[To-do list]
a) From the excerpt on Bourouissa, extract word for word the passage that begins at "The piece, which" and stops after "Foetus, plays on.".
b) Answer these from the excerpt on Bourouissa:
(i) In what year was the short film All-In made?
(ii) At what institution is the coin in All-In minted?
(iii) In which city did the artist's international career take off, and with what work?

As an example, Bourouissa cites his short film All-In (2012), a commentary on rap as the choice soundtrack to our commodity-driven culture, which he argues received a lukewarm response when it was first shown.
The piece, which features prominently at the festival, documents the minting of a coin embossed with a portrait of French hip-hop don Booba at the Monnaie de Paris as his track, Foetus, plays on.
“Rap from the French banlieues, which in recent decades has established itself as the dominant culture, was once considered counter-cultural,” he said. “Being from the French suburbs or American ghettos was once considered profoundly uncool. There’s a certain irony in seeing Louis Vuitton, Balenciaga and Gucci now take up streetwear, for instance. Or Kanye West being the cultural figure called upon to meet with Trump. It shows we’re breaking away from those once immutable highbrow-lowbrow divisions.”
The artist, whose international career took off in Arles with Peripherique, is also taken aback at how French culture has shifted.
“During the 2005 uprisings, we were still sort of coming out of that post-colonisation period. The suburbs weren’t integrated to Paris,” he said. “People didn’t mix as much as they now do. Just the fact that they’re developing transit projects like Greater Paris means things are now much more connected. With younger generations, borders are more porous. It’s encouraging to return to Arles with the project and be reminded of that.”

[Dataset content]
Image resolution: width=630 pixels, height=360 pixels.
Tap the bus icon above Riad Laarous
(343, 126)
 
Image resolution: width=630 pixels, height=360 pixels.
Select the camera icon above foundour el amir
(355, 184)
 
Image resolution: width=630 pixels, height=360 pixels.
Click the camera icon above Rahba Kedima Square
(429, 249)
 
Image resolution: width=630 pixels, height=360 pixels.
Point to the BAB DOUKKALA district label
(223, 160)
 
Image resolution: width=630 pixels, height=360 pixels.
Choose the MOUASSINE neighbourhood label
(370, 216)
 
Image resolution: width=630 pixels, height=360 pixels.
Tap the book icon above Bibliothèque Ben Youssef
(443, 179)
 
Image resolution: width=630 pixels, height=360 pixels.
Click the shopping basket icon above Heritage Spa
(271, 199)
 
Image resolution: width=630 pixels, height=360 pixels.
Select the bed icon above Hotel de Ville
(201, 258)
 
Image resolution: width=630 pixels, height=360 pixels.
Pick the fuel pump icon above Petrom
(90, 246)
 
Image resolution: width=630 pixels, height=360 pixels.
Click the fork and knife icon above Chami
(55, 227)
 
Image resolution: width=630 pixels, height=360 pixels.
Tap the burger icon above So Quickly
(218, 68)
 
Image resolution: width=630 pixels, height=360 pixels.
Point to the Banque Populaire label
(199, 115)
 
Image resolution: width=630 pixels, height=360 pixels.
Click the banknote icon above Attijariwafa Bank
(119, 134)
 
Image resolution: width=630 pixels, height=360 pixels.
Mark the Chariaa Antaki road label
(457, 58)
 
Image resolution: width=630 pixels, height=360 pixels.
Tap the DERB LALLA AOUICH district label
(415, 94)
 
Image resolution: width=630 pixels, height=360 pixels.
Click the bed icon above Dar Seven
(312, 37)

...

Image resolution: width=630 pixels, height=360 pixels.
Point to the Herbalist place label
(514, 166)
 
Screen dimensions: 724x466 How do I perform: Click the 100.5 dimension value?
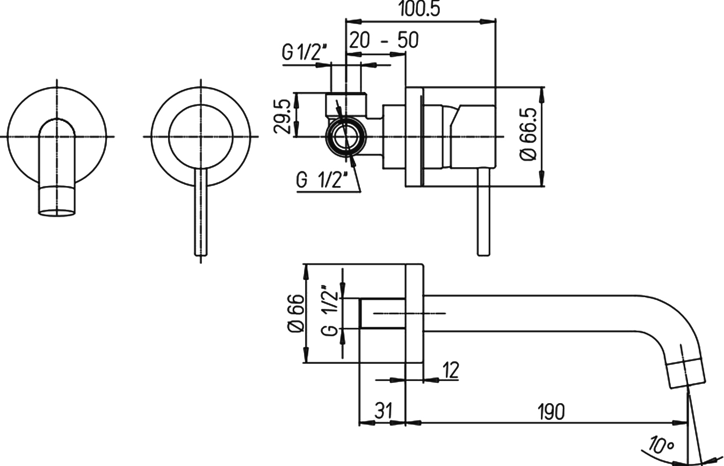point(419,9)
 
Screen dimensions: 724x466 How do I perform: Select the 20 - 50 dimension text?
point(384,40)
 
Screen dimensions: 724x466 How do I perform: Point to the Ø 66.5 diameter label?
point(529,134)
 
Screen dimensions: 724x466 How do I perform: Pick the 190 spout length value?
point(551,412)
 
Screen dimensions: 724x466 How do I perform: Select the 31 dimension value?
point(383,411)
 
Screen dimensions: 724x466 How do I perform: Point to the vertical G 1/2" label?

[Responses to the exercise]
a)
The piece, which features prominently at the festival, documents the minting of a coin embossed with a portrait of French hip-hop don Booba at the Monnaie de Paris as his track, Foetus, plays on.

b)
(i) 2012
(ii) The Monnaie de Paris
(iii) Arles, with Peripherique